Der französische Sänger und Schauspieler Patrick Bruel wies mehrere Anschuldigungen wegen sexueller Übergriffe zurück. Bruel protestierte am Sonntag seine Unschuld und erklärte, dass er seine berufliche Tätigkeit nicht niederlegen würde. Die Staatsanwaltschaft von Paris teilte zuvor mit, dass Bruel mindestens vier Beschwerden über sexuelle Übergriffe in Frankreich erhalten hatte, und dass die Fälle gemeinsam untersucht wurden.

In einer Stellungnahme auf seiner Webseite bestätigte Bruel, dass er niemals eine Frau gezwungen hatte. Er bedauerte, falls er jemanden verletzt hatte, dies aufrichtig. Bruel, der eine Reihe von Top-Alben veröffentlichte und in über vierzig Filmen auftrat, sah sich zudem einer separaten Untersuchung in Belgien gegenüber, nachdem im März eine Beschwerde über einen angeblichen sexuellen Übergriff in Brüssel eingereicht worden war.

Seit März veröffentlichte die französische investigativ-journalistische Webseite Mediapart Anschuldigungen von Frauen, die Bruel wegen sexueller Belästigung und sexueller Übergriffe beschuldigten. Bruel wies in seiner Stellungnahme auf diese Vorwürfe hin, die von dem Fernsehmoderator Flavie Flament in Mediapart dargelegt wurden. Er erklärte, dass seine Beziehung weder gewalttätig noch erzwungen noch heimtückisch gewesen sei. Er betonte ferner, dass er seine Berühmtheit niemals zur Missbrauch von Personen oder zur Erlangung von nicht einvernehmlichen Beziehungen benutzt habe. Bruel erkannte an, dass der Altersunterschied bei einer romantischen Beziehung Fragen aufwerfen konnte, und dass Ruhm oder Status eine Beziehung verzerren konnten.

Bruel betonte, dass die Wahrheit von dem Justizsystem enthüllt werde, dem er volles Vertrauen schenkte. Er erklärte, dass die schiere Anzahl der Anschuldigungen nicht ausreichte, um die Wahrheit festzustellen, und dass die Justiz die Aufgabe habe, Licht in diese Vorwürfe zu bringen. Sein Anwalt, Christophe Ingrain, hatte zuvor der Agence France-Presse mitgeteilt, dass Gerichte bereits einige der Anschuldigungen gegen seinen Mandanten entschieden hatten, darunter Vorwürfe sexueller Belästigung und Übergriff durch zwei Massagetherapeuten im Jahr 2019. Eine vorläufige Untersuchung wurde aufgrund mangelnder Beweise eingestellt.

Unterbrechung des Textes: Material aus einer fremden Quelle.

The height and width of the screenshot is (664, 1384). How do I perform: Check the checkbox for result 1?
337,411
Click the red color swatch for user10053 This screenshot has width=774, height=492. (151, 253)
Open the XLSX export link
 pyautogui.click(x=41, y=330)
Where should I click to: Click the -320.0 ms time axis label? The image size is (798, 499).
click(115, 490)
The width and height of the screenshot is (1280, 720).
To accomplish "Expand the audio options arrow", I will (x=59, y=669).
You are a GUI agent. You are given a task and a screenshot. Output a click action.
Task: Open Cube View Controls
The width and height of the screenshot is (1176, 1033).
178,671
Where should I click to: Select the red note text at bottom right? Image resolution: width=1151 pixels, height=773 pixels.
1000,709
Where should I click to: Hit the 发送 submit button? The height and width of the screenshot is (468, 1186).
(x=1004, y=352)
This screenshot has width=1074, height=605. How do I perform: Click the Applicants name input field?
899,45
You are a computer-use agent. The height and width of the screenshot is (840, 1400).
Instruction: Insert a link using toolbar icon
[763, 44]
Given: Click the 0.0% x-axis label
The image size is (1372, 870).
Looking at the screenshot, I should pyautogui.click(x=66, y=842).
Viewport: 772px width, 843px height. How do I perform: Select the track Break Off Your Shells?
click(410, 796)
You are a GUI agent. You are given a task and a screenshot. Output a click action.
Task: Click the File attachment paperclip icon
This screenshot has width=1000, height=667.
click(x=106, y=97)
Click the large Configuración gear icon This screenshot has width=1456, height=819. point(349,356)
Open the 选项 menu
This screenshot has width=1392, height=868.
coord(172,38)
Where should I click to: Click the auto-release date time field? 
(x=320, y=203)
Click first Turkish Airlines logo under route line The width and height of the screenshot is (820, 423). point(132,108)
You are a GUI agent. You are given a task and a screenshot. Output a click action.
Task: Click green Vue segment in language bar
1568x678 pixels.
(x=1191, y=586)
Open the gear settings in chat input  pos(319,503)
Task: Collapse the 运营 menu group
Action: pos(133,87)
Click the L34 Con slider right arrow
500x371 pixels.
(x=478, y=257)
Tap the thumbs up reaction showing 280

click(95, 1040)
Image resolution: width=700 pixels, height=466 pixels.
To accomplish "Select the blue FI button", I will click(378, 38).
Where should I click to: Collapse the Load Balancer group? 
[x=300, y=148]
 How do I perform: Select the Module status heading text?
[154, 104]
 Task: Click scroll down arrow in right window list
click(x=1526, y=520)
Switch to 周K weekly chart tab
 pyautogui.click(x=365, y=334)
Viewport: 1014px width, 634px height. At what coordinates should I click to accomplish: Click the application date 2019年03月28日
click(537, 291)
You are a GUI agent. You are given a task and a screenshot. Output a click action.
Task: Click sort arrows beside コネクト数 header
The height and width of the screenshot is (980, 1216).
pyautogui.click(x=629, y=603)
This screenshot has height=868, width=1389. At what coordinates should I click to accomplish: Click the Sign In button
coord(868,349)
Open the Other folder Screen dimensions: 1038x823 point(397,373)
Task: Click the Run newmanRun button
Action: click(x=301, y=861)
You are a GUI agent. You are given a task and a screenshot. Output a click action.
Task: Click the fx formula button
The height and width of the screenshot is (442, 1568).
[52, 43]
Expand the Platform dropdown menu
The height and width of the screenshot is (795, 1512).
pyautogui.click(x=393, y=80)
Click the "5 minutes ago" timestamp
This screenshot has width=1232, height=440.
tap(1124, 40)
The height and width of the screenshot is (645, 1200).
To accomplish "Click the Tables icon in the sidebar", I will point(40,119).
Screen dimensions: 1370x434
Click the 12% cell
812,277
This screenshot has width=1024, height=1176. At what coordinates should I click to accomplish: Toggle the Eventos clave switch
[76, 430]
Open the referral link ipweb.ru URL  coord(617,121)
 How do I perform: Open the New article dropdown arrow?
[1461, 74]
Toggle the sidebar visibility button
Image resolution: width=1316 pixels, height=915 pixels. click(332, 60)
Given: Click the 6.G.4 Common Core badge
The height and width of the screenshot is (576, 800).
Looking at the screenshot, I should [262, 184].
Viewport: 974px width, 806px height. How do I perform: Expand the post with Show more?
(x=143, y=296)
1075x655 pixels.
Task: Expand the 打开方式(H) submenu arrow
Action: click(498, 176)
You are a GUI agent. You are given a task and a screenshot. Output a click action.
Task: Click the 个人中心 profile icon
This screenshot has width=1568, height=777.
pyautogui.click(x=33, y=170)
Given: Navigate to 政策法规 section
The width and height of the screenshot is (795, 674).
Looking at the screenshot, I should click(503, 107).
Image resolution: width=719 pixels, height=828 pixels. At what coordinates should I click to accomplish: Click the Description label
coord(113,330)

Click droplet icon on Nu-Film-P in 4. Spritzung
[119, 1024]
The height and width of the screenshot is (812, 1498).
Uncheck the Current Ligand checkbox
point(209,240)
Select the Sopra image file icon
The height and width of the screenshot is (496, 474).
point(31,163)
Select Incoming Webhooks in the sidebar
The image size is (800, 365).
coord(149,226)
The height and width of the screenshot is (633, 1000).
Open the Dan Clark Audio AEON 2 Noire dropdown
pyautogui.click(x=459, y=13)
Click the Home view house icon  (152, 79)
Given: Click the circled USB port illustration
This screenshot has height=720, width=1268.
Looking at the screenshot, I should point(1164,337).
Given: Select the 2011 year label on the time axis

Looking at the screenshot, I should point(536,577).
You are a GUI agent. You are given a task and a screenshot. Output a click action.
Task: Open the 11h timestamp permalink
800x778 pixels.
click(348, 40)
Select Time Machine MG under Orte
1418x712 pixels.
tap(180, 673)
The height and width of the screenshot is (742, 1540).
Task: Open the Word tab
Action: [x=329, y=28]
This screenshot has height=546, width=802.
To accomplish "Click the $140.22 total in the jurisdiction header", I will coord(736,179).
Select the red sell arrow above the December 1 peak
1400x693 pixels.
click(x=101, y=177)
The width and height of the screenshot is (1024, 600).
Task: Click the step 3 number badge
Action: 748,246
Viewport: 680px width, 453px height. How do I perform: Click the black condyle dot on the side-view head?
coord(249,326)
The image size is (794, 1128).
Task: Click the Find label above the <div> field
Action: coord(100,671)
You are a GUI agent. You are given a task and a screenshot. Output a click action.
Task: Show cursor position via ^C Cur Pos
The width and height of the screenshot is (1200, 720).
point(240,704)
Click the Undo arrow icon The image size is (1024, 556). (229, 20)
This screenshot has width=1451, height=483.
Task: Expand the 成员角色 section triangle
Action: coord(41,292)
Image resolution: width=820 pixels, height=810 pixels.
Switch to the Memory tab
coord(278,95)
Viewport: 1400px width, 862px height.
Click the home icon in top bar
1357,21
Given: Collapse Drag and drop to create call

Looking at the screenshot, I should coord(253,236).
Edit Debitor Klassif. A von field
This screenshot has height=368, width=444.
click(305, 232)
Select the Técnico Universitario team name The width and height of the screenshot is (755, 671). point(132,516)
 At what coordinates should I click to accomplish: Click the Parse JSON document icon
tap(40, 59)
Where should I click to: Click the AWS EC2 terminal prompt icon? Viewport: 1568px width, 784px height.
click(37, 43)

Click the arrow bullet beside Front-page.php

Bruel stand damit im Zeichen einer Reihe von französischen Film- und Musikstars, die sich mit sexuellen Übergriffsvorwürfen konfrontiert sahen. Das jüngste Beispiel war der Filmlegende Gérard Depardieu, der 2021 wegen sexueller Übergriffe während einer Filmaufnahme gegen zwei Frauen verurteilt und einer dreizehnmonatigen Freiheitsstrafe verhängt wurde. Sein Rechtsmittel wurde im November verhandelt.